I am no longer in any supervisory, regulatory or political position at all, but the way in which the Americans have been acting is not acceptable. There have been discussions going on here and there; there is a work plan for the G20, and they suddenly come out with a plan which, as regards Volcker, was not new, because Volcker had said it a year earlier. No one took it seriously but it received the President's formal support, and that is not a good way of handling these problems. That is why I would urge that we in Europe, and this is not a euro area question it is for the European Union, speak with one voice and tell the Americans: "Look, you raise a number of very valid questions, let's sit down and see what we can do", and not wait until the Americans implement whatever they are going to do. No one knows what is going to happen to the Volcker plan exactly but something will happen, and if we simply wait until then we will have absolutely no bargaining power.[197]

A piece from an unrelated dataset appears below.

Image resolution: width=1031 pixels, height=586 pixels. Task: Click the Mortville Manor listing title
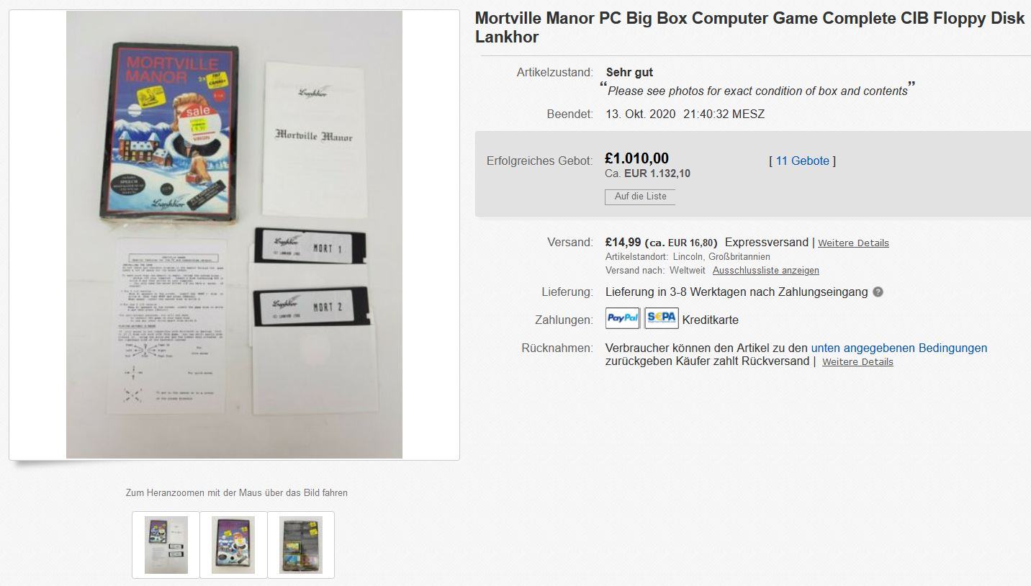click(x=749, y=28)
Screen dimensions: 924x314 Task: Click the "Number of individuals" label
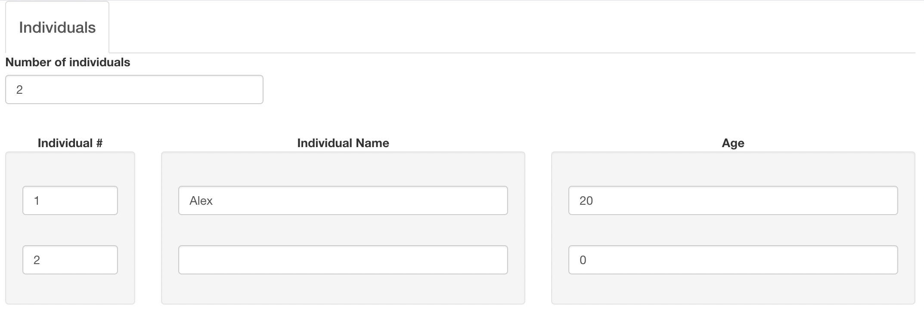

165.  When we met him in the US, Mr Volcker expressed his desire to have the UK act with the United States, a sentiment he repeated in his testimony to Senate Banking, Housing and Urban Affairs Committee later that day. He made the following comments to us:

But the fact of the matter is if you get the US and the UK, the two big financial centres agreeing on this, you are a long way towards getting the consensus you need. But I think it would be very nice, at the very least to get the Europeans, in addition to Britain, on board. If you get them on board there's nobody left really [ ... ].[198]

166.  Professor Kay was adamant that the UK should go it alone if necessary: "Saying we must wait for international agreement before acting is a recipe for inactivity, and most of the people who say it do so with that outcome in mind."[199] He expanded his views in oral evidence:

We have to go it alone, and we have to go it alone in two ways. One is, essentially, if British financial institutions are to operate overseas, we make it clear that we want them to do that but we do not want, as the British taxpayer, to give people any impression that we are underwriting these activities [ ... ] They must operate as subsidiaries and we will let these subsidiaries go, as the UK Government, if need be. Conversely, we do want banks from other countries to operate in the UK but, if they do so, as the world is now they are going to have to maintain assets in the UK which we could seize in the event of a failure of that institution, because there is no other mechanism by which we can ensure that UK depositors get paid if that happened. These are the things that are essential to safeguard the interests of UK customers and UK taxpayers. Just to repeat what I have said several times earlier: these are the things that matter, and the interests of UK financial institutions are secondary.[200]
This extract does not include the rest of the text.